The children in the community support by fetching water for her.

She plants her own okro and periodically gets maize from her son and sometimes people in the community.

But there are also days that Yaya Kwajit goes without any food. “Sometimes the people in the community assume I am ok. There are days I have nothing but to rely on water. God always sees me through”, she whispered.

Government’s poverty alleviation programme, Livelihood Empowerment Against Poverty (LEAP), currently offers cash handouts to some 330,000 households in the country, which represents an estimated 1,650,000 people.  According to UNICEF Ghana, there are however an estimated 750,000 more poor Ghanaians who are not beneficiaries. 

Yaya Kwanjit, is one of them. She is aware of the LEAP programme and knows some members of the community where she lives who are given the cash handouts and would wish to be added so she could meet some of the bare necessities of life.

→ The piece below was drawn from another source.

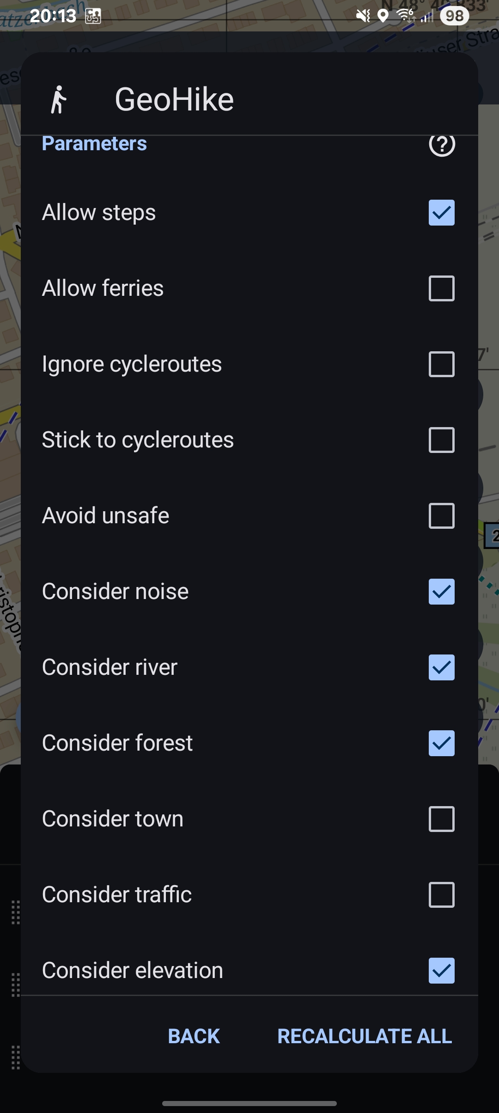Check the Consider traffic box
Screen dimensions: 499x1113
[x=441, y=895]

Out of the 330,000 households and 1,650,000 individuals captured under the LEAP to receive cash support, she was not captured.

Yaya’s National Health Insurance card has also expired and so she does not attend the hospital when ill. Although, she is thankful to God for good health but wants her insurance card renewed also.

She has been sleeping on the bare floor all her life and rarely sleeps on a mat.

But Yaya has one last wish before she dies; “before I die, I want to sleep on a mattress. Now I don’t even have a mat. The only thing I want is a mattress”.

To improve her life, the East Gonja district should strongly consider visiting her and also enrolling her on the LEAP programme.